Though that does raise the question of how to handle cases where the same word has different definitions in the different langs/lects. -- Eiríkr Útlendi │ Tala við mig 04:44, 18 February 2013 (UTC)
Regional words can be marked with Category:Regional context labels (or, if it exists in too many varieties, simply "dialectal"). Wyang (talk) 04:49, 18 February 2013 (UTC)
Hmmm. 'Chinese' is linguistically inaccurate and likely to cause a godawful mess. On the bright side, we already have a godawful mess that is arguably worse. The pronunciation section could also be solved by means of Lua if all topolects go straight from romanisation to IPA without a hitch (Lua will hopefully also remove the need for overly complex templates like py-to-ipa and grc-ipa-rows). —Μετάknowledgediscuss/deeds 05:02, 18 February 2013 (UTC)
@Wyang. All depends how strong the case is, how you present it. You need to know the moods of other Chinese editors and your possible opponents - their arguments. The arguments will need to be addressed. I'd hate to set up votes myself, since my only vote on banning entries like "Planck常数" in Chinese failed (Wiktionary:Votes/pl-2011-10/Mixed script Mandarin entries), even with a compromised solution to having them as soft redirects. I would probably support your idea in the vote. --Anatoli (обсудить/вклад) 05:04, 18 February 2013 (UTC)
Just wondering, what would the potential "godawful mess" be like? Wyang (talk) 05:37, 18 February 2013 (UTC)
Well, I'll try to explain more clearly. This approach, or to be exact an approach very similar to this approach is, what they use at zh.wikt, right? It works at zh.wikt because Chinese is something that everybody there knows and that enough people are willing to upkeep. Around here, the merge wouldn't be pretty. Sure, Hakka and Wu will go without a fight. But Cantonese entries, for example, will sometimes diverge from other languages or have a different level of detail and merging those will often take a human, not to mention that I'm already assuming that somebody is running a bot to do all the easy parts and to import data from zh.wikt, most likely. There are a lot of characters and shared words. So, if you're volunteering to write and run a bot, to sift through entries and to edit your way through massive categories, I still might not support, but I wouldn't oppose. The problem is that if we don't have someone, we could get a mess at least as bad as this one, especially if our format got frozen half-and-half Chinese-based/topolect-based or something horrible like that. —Μετάknowledgediscuss/deeds 16:04, 18 February 2013 (UTC)
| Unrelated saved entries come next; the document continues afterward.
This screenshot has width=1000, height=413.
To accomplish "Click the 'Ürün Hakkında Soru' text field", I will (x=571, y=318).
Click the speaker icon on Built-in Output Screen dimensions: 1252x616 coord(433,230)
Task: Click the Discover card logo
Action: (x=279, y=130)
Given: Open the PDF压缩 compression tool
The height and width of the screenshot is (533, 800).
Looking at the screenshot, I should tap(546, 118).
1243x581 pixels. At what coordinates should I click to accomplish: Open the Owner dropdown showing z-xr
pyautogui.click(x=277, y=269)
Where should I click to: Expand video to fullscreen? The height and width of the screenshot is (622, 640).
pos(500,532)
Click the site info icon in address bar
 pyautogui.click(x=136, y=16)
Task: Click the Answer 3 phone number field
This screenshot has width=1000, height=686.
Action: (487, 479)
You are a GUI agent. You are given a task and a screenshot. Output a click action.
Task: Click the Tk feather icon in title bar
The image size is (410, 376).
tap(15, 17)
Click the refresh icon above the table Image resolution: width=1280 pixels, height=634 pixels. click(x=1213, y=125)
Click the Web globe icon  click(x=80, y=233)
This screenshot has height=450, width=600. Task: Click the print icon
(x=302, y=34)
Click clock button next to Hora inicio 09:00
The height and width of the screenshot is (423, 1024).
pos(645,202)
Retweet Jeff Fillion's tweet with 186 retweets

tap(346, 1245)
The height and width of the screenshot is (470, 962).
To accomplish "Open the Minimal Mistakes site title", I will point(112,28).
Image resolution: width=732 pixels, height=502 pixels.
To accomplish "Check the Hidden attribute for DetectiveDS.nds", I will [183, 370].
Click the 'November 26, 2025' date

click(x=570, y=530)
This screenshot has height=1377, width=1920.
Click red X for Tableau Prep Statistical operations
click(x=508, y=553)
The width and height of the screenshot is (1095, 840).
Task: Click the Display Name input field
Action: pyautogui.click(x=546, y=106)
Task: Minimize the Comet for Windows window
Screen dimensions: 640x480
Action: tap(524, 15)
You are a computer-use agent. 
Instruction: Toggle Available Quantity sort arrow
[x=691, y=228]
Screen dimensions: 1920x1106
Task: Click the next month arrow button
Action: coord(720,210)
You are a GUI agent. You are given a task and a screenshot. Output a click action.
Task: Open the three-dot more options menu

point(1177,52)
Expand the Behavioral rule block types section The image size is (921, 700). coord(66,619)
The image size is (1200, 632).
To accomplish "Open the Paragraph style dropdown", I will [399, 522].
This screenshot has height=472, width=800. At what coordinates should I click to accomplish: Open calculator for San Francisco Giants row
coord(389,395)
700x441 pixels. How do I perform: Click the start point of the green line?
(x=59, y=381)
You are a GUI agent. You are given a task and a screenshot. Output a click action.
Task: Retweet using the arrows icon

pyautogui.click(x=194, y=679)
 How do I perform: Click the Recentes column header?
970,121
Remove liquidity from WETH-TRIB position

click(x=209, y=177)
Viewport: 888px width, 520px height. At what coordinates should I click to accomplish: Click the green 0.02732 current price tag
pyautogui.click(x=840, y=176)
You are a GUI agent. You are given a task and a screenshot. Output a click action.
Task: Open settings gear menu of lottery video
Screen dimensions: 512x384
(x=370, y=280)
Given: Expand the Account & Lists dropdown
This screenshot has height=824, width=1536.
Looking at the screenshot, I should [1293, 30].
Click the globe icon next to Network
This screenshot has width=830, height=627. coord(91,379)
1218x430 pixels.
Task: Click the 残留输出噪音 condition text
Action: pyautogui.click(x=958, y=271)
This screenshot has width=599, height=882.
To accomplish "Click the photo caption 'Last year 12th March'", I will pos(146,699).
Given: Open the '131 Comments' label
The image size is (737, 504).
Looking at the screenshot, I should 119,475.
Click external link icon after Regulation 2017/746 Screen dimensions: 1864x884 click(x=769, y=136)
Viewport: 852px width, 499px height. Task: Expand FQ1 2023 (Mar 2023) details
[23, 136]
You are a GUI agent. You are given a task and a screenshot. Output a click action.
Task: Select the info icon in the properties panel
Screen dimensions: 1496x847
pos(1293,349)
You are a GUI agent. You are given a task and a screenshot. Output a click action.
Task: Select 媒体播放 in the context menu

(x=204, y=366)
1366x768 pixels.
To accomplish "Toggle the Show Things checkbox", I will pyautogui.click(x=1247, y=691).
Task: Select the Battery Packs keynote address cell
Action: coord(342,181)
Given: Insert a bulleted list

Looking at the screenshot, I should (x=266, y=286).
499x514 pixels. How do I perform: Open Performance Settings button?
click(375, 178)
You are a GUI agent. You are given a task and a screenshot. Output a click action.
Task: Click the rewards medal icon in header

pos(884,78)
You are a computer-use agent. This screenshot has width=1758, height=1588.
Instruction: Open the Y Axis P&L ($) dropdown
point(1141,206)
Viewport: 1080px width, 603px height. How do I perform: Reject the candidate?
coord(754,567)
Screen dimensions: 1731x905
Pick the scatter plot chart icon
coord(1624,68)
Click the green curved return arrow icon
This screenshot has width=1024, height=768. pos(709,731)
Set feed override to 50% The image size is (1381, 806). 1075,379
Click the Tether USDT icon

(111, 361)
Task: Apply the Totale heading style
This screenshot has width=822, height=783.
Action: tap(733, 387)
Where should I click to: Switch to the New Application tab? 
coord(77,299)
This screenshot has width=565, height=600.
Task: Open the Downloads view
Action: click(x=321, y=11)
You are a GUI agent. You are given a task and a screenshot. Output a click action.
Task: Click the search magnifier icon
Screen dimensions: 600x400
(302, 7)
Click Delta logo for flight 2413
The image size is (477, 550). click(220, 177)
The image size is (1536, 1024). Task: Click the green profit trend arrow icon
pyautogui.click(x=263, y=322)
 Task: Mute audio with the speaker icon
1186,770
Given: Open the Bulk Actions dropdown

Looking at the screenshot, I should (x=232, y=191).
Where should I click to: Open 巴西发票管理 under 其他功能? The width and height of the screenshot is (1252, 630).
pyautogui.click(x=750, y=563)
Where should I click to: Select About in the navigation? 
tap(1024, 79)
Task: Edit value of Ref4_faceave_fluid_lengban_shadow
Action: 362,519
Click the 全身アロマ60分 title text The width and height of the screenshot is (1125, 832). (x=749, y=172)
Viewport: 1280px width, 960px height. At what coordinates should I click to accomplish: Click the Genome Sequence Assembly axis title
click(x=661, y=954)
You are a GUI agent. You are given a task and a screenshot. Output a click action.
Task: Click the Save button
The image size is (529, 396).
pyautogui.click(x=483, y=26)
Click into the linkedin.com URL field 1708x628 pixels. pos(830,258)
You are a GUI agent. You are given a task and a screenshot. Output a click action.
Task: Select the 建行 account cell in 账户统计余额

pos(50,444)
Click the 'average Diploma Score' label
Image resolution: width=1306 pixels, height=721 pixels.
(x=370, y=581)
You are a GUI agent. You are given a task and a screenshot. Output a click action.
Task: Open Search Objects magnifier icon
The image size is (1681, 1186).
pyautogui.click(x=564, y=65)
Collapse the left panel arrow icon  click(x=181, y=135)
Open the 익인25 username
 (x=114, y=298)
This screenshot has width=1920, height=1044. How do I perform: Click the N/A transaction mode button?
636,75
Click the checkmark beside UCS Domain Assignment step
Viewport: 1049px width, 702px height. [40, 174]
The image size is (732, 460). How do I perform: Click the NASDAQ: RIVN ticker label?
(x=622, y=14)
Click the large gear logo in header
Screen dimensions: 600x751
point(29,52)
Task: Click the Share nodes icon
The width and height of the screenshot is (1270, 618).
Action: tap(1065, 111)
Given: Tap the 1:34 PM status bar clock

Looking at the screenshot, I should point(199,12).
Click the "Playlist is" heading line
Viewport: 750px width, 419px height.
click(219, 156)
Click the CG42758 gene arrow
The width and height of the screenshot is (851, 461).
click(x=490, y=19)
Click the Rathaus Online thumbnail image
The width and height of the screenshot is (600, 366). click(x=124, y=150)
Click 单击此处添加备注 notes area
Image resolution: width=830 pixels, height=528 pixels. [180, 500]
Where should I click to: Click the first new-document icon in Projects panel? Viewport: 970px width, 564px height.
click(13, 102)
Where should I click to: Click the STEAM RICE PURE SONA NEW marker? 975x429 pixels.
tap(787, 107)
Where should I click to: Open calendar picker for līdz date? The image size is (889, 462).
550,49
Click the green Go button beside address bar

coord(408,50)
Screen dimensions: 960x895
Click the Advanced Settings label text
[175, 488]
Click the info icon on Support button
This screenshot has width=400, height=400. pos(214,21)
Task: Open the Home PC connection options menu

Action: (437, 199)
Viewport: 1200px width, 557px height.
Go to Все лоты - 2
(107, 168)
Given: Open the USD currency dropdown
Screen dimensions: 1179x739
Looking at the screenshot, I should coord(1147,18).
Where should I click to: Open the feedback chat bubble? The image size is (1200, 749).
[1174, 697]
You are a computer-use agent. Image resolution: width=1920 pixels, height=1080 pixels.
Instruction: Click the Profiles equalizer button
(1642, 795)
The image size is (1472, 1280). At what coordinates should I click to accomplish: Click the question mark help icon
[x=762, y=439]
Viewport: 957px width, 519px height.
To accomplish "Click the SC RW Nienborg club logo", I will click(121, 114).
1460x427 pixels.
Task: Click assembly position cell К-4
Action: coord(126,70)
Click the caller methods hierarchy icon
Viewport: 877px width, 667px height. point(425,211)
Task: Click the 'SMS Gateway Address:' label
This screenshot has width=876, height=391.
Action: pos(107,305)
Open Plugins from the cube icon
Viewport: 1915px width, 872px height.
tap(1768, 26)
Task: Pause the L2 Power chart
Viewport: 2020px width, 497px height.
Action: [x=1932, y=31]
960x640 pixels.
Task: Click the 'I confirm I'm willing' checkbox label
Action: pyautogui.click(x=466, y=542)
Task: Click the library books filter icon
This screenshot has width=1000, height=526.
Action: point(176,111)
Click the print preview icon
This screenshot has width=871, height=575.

Appendix:Proto-Sino-Tibetan/m/s-glak ~ m-glaŋ[edit]

For technical reasons, we really oughn't to have a slash in the title... —Μετάknowledgediscuss/deeds 23:43, 23 February 2013 (UTC)

Is the m/s actually a part of the reconstruction, or does it indicate alternative reconstructions? Normally, alternative forms get their own page. —CodeCat 23:47, 23 February 2013 (UTC)
It is part of the reconstruction; there is often variability in the prefix. I see it seems to be uninterpretable by {{reconstructed}}. Don't know how to fix it though - perhaps create a {{reconstructed/sit-pro}}? Wyang (talk) 23:50, 23 February 2013 (UTC)
I don't know anything about Sino-Tibetan, but are you saying that *m/s- is a prefix, but it's not known whether it was *m- or *s-? —CodeCat 23:53, 23 February 2013 (UTC)
*m- and *s- were the prefixes reconstructable that could be added to the stem/root to form derivatives. So the whole etymon (treated as a single unit, a word family which would contain multiple allofams) is written *m/s-. Wyang (talk) 23:57, 23 February 2013 (UTC)
Doesn't that technically mean that no single form is actually reconstructable for Proto-Sino-Tibetan proper? If this word has two different prefixes that cannot be cognates, then it seems to me that this word didn't actually exist in PST but was only formed later, and that one branch used s- while the other used m-. —CodeCat 00:16, 24 February 2013 (UTC)
It is possible for differently prefixed forms to exist in a language simultaneously, with the derived words having divergent or largely identical meanings. For example: ཉལ་བ. Wyang (talk) 00:21, 24 February 2013 (UTC)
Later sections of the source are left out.